1850 Windanlagen: e.dis stößt an Kapazitätsgrenze

22 Prozent des e.dis-Stroms stammen aus Windanlagen und in einigen Gebieten werde in Spitzenzeiten mehr Windstrom ins Netz eingespeist als in diesen Regionen verbraucht werden kann. Aus diesem Grund könne eine Erhöhung des Strompreises nicht ausgeschlossen werden, hieß es gestern bei der Vorstellung der Bilanz.

Hochspannungsmasten© Günter Menzl / Fotolia.com

Fürstenwalde (ddp-lbg/sm) - Der nordostdeutsche Stromversorger e.dis AG stößt bei der Einspeisung von Windstrom an die Grenzen seines Netzes. Schon heute stammen 22 Prozent des e.dis-Stroms aus Windanlagen, sagte Vorstandschef Rainer Peters am Montag in Fürstenwalde. Das seien 14 Prozent mehr als im Bundesdurchschnitt und zwei Prozent mehr als das von der Bundesregierung ausgegebene Ziel.

Heute gebe es im e.dis-Versorgungsgebiet 1850 Anlagen mit einer Leistung von 1920 Megawatt. Die e.dis belege damit den ersten Platz in den neuen Ländern. Allein 2003 seien 305 neue Anlagen in Betrieb gegangen. Und es lägen Anträge auf weitere 3000 Windräder vor.

In einigen Gebieten wie der Uckermark, der Prignitz und in Teltow-Fläming werde in Spitzenzeiten mehr Windstrom ins Netz eingespeist als in diesen Regionen verbraucht werden kann, sagte Peters. Dort prüfe die e.dis den Neubau von Leitungen ausschließlich zum Abtransport überschüssiger regenerativer Strommengen. Die Genehmigungsverfahren dafür seien aber sehr lang. "Wir sind verpflichtet zur vorrangigen Einspeisung erneuerbarer Energien und werden uns gesetzestreu verhalten", sagte Peters. Das "riesige Volumen in der Warteschlange" sei aber kaum mehr zu überblicken.

Der für Netze zuständige Vorstand Hans Hellmuth forderte in diesem Zusammenhang eine Modifizierung des Erneuerbare-Energien-Gesetzes, das zu allererst eine Einspeisung von Öko-Strom vorschreibe. Wenn die Energieversorger die Einspeisung von Windstrom regulieren dürften, würde sich ein Großteil der Probleme von selbst lösen.

Die regenerative Energie sei auch ein erheblicher Kostenfaktor, sagte Peters. Die e.dis habe im vergangenen Jahr Öko-Strom für 206 Millionen Euro eingekauft, davon hätten die Kunden 68 Millionen Euro getragen. "Wir werden alles tun, um den Strompreis stabil zu halten", sagte er. Angesichts des Umfelds und vor allem des Erneuerbare-Energien-Gesetzes könne er aber Preiserhöhungen nicht ausschließen.
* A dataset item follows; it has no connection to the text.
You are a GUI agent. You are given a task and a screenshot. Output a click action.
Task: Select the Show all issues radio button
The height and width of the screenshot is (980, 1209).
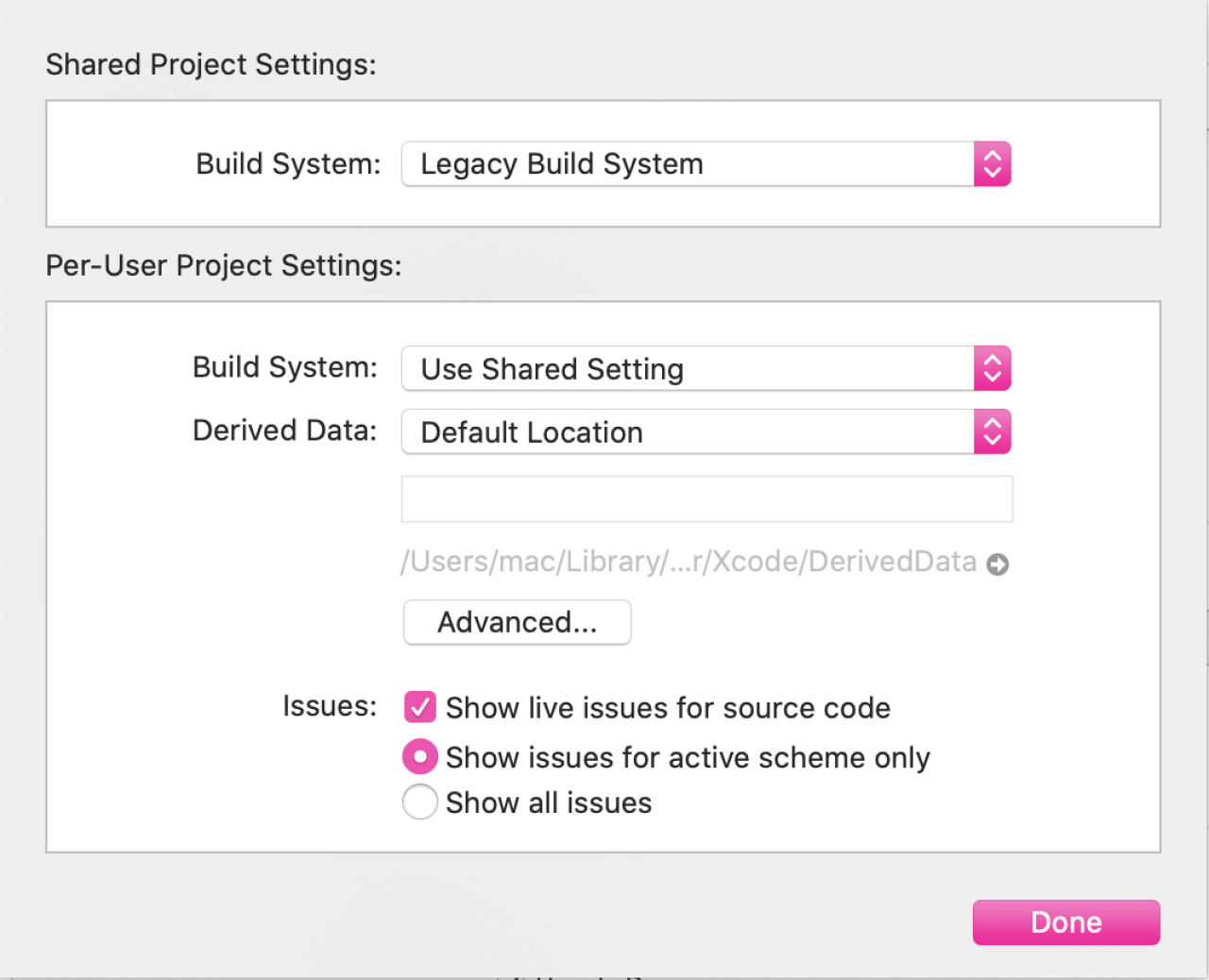419,802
Im vergangenen Jahr investierte die e.dis rund 140 Millionen Euro in die Modernisierung des Leitungsnetzes, heißt es weiter. Der Stromabsatz sei um 4,6 Prozent auf 15 797 Gigawattstunden gestiegen. Der Gewinn habe mit 48 Millionen Euro leicht über dem Ergebnis von 2002 (46 Millionen Euro) gelegen.